Quarterly report pursuant to Section 13 or 15(d)

Organization and Nature of Business

v3.22.2
Organization and Nature of Business
6 Months Ended
Jun. 30, 2022
Organization and Nature of Business  
Organization and Nature of Business

1Organization and Nature of Business

Virios Therapeutics, Inc. (the “Company”) was incorporated under the laws of the State of Delaware on December 16, 2020 through a corporate conversion (the “Corporate Conversion”) just prior to the Company’s initial public offering (“IPO”). The Company was originally formed on February 28, 2012 as a limited liability company (“LLC”) under the laws of the State of Alabama as Innovative Med Concepts, LLC. On July 23, 2020, the Company changed its name from Innovative Med Concepts, LLC to Virios Therapeutics, LLC.

The Company operates in one segment as a pre-revenue, development-stage biotechnology company focused on advancing novel antiviral therapies to treat diseases associated with a viral triggered abnormal immune response. The Company is developing its initial product candidate, IMC-1, for people who are suffering from fibromyalgia (“FM”). Research has shown that the herpes virus could be a potential root cause of FM. IMC-1 is a novel, proprietary, fixed dose combination of famciclovir and celecoxib, both of which are drugs approved by the U.S. Food and Drug Administration (“FDA”) for other indications. IMC-1 combines these two specific mechanisms of action purposely designed to inhibit herpes virus activation and replication, thereby converting activated herpes virus from an active state to dormancy and/or by keeping the herpes virus in a latent or dormant state. The famciclovir component of IMC-1 inhibits viral DNA replication, thus inhibiting upregulation of the herpes virus. The celecoxib component of IMC-1 inhibits cyclooxegenase-2 (“COX-2”) enzymes used by the herpes virus to amplify or accelerate its own replication. IMC-1’s synergistic antiviral mechanism represents a first-in-class medicine designed specifically to inhibit both herpes virus activation and subsequent replication, with the goal of keeping tissue resident herpes virus in a latent state.

Going Concern

Since its founding, the Company has been engaged in organizational activities, including raising capital, and research and development activities. The Company has not generated any revenues to date. As such, the Company is subject to all of the risks associated with any clinical-stage biotechnology company that has substantial expenditures for research and development. Since inception, the Company has incurred losses and negative cash flows from operating activities. The Company does not expect to generate positive cash flows from operating activities in the near future.
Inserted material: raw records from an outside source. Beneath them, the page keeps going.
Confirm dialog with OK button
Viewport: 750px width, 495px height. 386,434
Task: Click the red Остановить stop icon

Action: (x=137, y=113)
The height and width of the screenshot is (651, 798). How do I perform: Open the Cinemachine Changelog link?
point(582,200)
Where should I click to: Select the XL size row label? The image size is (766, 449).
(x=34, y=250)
For the three and six months ended June 30, 2022 and 2021, the Company incurred net losses of $3,667,255 and $7,627,563, respectively, and $4,282,962 and $7,338,995, respectively, and had net cash outflows used in operating activities for the six months ended June 30, 2022 and 2021 of $6,313,144 and $7,862,670, respectively. As of June 30, 2022, the Company had an accumulated deficit of $51,552,936 and is expected to incur losses in the future as it continues its development activities. Since its inception, the Company has funded its losses primarily through issuance of members’ interests, convertible debt instruments and issuance of equity securities.
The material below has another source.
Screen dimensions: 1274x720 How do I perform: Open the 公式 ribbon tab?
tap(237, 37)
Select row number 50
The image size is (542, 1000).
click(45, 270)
The Company intends on financing its future development activities and its working capital needs largely on the issuance and sale of equity securities. The Company’s cash on hand, together with any additional capital to be raised in 2022, is intended to fund continuing operations. The Company will need to raise additional capital within the next six to nine months to remain a going concern and to further advance clinical development and to commercially develop its product candidates. Failure to secure the necessary financing in a timely manner and on favorable terms could have a material adverse effect on the Company’s strategy and value and could require the delay of product development and clinical trial plans. As a result, substantial doubt exists regarding the Company’s ability to continue as a going concern twelve months from the date the financial statements were available to be issued. The financial statements have been prepared on a going

concern basis and do not include any adjustments to the amounts recognized or classifications of assets and liabilities should the Company be unable to continue as a going concern.